Después llegarán Viaje al centro de la tierra, De la tierra a la luna, Los hijos del capitán Grant, Veinte mil leguas de viaje submarino, La vuelta al mundo en ochenta días, Aventura en el transasiático, y tantos otros, la mayoría con ilustraciones magistrales de Léon Benett y agrupados en la serie de «Los viajes extraordinarios». Sus protagonistas son universales: todos nos hemos emocionado con Phileas Fogg y su escudero Passepartout, con Michel Ardan acercándose a la luna, o con el frío y misterioso capitán Nemo. ¿Se acuerdan ustedes de Miguel Strogoff? Les confieso que aquella espada en los ojos del héroe es un recuerdo imborrable que le costó muchas lágrimas a una niña lectora.

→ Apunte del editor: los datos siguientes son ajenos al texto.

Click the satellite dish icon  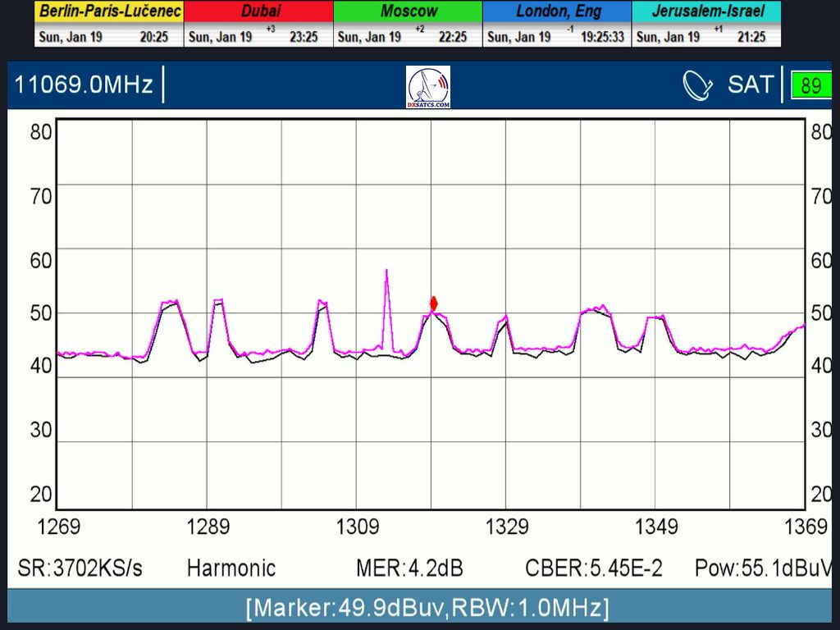coord(698,85)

Tras la Comuna de París en 1871, con la que está en desacuerdo, se instala con su familia en Amiens, buscando una vida más provinciana, que encaja mejor con sus necesidades. Continúa navegando y viaja a Escocia, Irlanda, y a Estados Unidos, donde queda impresionado por las cataratas del Niágara. En 1878 pasa unos días en Vigo, a donde volverá otra vez en 1884.

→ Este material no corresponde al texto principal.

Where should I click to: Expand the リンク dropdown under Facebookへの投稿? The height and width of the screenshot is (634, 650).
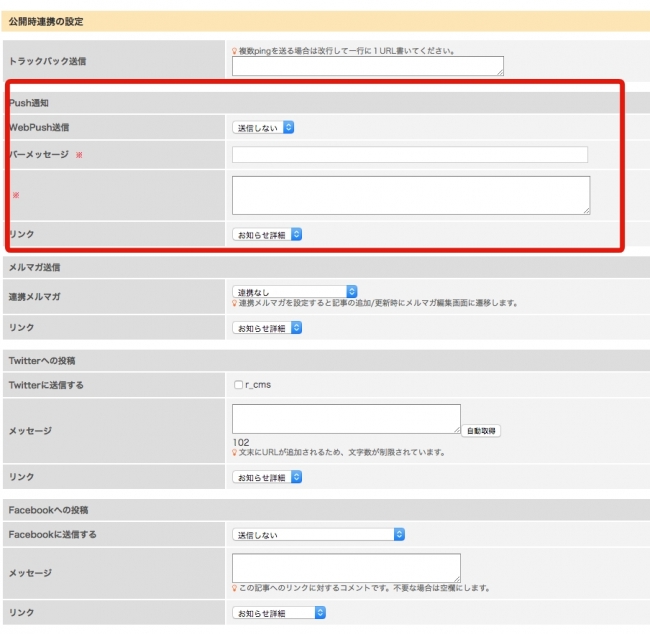point(267,613)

Su vida personal, sin embargo, es más complicada de lo que parece: su relación con su mujer es fría, y su hijo Michel es una persona difícil. Lo manda en barco a la India para enderezar ese carácter, pero el remedio resulta ser peor que la enfermedad y cuando regresa a Francia ingresa en una cárcel-sanatorio donde recibe tratamiento psiquiátrico. Por si eso no fuera suficiente, su candidatura a la Academia Francesa es rechazada dos veces, y se refugia en la escritura y la mujer que fue su amante muchos años: Estelle Herdin. Su muerte en 1885 fue un duro golpe para él, y poco después, fallecen su querido Heztel y más tarde su madre. Una fatídica noche, su sobrino Gaston lo espera en la puerta de su casa, armado con un revólver. Dispara dos veces sin causa alguna y sin mediar palabra, dejando a nuestro escritor cojo de por vida. El joven enajenado es internado en un psiquiátrico hasta su muerte, más de 30 años después.
La mermada salud física de Verne no le impide ser parte importante de la vida social de Amiens, y en 1888 es elegido concejal de cultura representando al partido radical socialista, —a pesar de haberse definido siempre como conservador—, y es reelegido durante dieciséis años consecutivos. Pero la diabetes lo va dejando ciego poco a poco, y después de varias crisis, fallece el 24 de marzo de 1905 en su casa de Amiens, a los 78 años. Está enterrado en el cementerio de La Madelaine en esa ciudad. Su hijo Michel, paradójicamente, se hace cargo de su legado e incluso llega a terminar algún manuscrito que dejó inconcluso.
Si alguna vez están por París, les recomiendo una visita a la librairie Monte Cristo, en el nº 5 de la rue de L’Odeon. Está abierta de martes a sábados mañana y tarde, y tiene un repertorio maravilloso de Monsieur Jules Verne, ese inmenso genio de la Literatura Universal.